Task objective:
Nothing but the lines from the one containing "Instruction: Click the horizontal" through the one containing "You are a computer-use agent. Viewport: 800px", both included, should be given again, each exactly as written below.

Records to process:
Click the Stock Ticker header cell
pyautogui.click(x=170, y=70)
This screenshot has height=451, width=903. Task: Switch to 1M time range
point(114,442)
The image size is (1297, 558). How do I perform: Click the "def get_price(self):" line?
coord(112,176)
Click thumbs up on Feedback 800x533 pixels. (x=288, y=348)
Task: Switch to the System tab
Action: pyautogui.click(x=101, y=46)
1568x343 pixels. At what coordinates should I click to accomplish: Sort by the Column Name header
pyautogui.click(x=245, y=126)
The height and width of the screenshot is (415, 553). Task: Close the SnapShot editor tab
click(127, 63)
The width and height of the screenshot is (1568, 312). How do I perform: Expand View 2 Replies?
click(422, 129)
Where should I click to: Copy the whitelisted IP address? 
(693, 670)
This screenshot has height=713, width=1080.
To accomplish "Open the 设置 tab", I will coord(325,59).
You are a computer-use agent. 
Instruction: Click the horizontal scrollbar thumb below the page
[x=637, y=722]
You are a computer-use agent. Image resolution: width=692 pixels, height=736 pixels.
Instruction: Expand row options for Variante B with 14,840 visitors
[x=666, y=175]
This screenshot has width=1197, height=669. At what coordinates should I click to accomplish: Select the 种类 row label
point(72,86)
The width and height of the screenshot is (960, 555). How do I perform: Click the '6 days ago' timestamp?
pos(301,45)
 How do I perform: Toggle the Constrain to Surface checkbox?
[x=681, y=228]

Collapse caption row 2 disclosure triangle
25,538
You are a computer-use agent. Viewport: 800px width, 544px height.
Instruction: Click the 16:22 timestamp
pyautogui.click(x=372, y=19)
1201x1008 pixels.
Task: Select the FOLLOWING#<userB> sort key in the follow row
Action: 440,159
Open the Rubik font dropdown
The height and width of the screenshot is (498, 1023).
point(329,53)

Finished exercise:
Instruction: Click the horizontal scrollbar thumb below the page
[x=637, y=722]
You are a computer-use agent. Image resolution: width=692 pixels, height=736 pixels.
Instruction: Expand row options for Variante B with 14,840 visitors
[x=666, y=175]
This screenshot has width=1197, height=669. At what coordinates should I click to accomplish: Select the 种类 row label
point(72,86)
The width and height of the screenshot is (960, 555). How do I perform: Click the '6 days ago' timestamp?
pos(301,45)
 How do I perform: Toggle the Constrain to Surface checkbox?
[x=681, y=228]

Collapse caption row 2 disclosure triangle
25,538
You are a computer-use agent. Viewport: 800px width, 544px height.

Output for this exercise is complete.